5、外源性HPVL1抗体：在玻片上滴一滴（50微升）HPVBS-L1（B液），室温下静置30分钟至1小时。侵入洗液缸-3（F液）内1分钟，取出玻片用后纸巾垂直吸干残余液体。

6、DNA杂交及二次外源性抗体：在玻片上滴两滴（100微升）DNA探针标记聚合物及二抗混合液（C液），加盖玻片后在室温下静置30min。侵入洗液缸4（F液）内1分钟，取出玻片用后纸巾垂直吸干残余液体。

7、杂交后RNA酶处理及免疫组化的过氧化物酶处理：在玻片上滴两滴（100微升）过氧化酶及PNA酶液（D液），室温下静置15分钟。
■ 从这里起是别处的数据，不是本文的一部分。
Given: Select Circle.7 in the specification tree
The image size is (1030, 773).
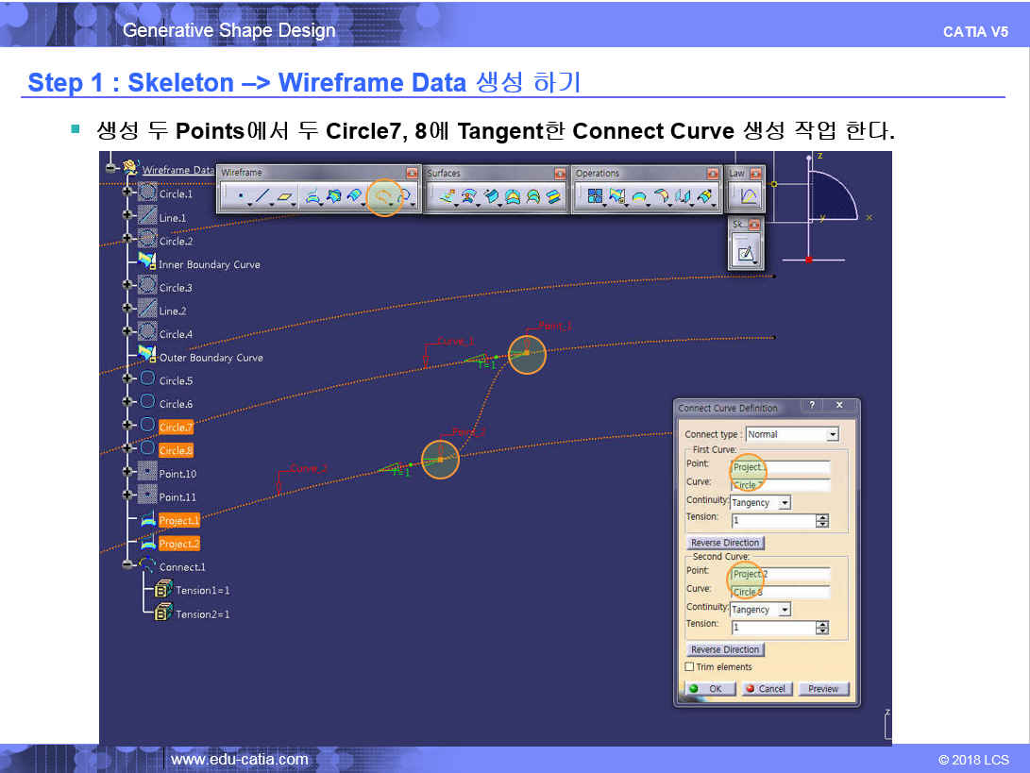Looking at the screenshot, I should pos(176,428).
侵入新鲜洗液缸-5（F液）内1分钟，取出玻片用后纸巾垂直吸干残余液体。

8、杂交HRP染色和免疫组化AEC染色：在玻片上滴两滴（100微升）AEC色原液（E液），室温下静置15分钟。侵入蒸馏水缸内1min，取出玻片用后纸巾垂直吸干残余液体。

9、复染及返蓝：将玻片浸泡在Mayer’s苏木素内快速浸染15秒后将玻片浸入蒸馏水缸内2min。将玻片在0.037mol/L氨水促蓝液内快速熏染10次后将玻片浸入蒸馏水缸-4内5min。

10、封片：直接用水性封片剂封片。显微镜下阅片。

染色结果的观察：人乳头瘤病毒（HPV）L1壳蛋白为核蛋白质。所以只有细胞核呈红色染色才是特异性阳性染色。其它部位的红染均为非特异性染色。仅有一个被红染的细胞核即可诊断为HPVL1呈阳性。

注意事项：（1）AEC染色剂可以被有机溶剂溶解，所以醇溶性苏木精和二甲苯的封片剂都会造成染色消褪。故本染色必须用水溶性的苏木精和封片剂。（2）因为AEC染色在光线照射下一周后会褪色，因此染色后的玻片应室温暗盒保存。（3）在整个操作过程中应避免玻片干燥、（4）建议应在保质期内使用本试剂盒，超过保质期可能导致假阳性染色。

质量控制：（1）每次实验后应及时将试剂及时送回冰箱；（2）每试剂盒应作平行阳/阴性对照，本试剂盒所提供的阳性及阴性标本片子，应按说明书中的步骤相应减少第5和第6步。此外片内对照也是很好的阳性对照。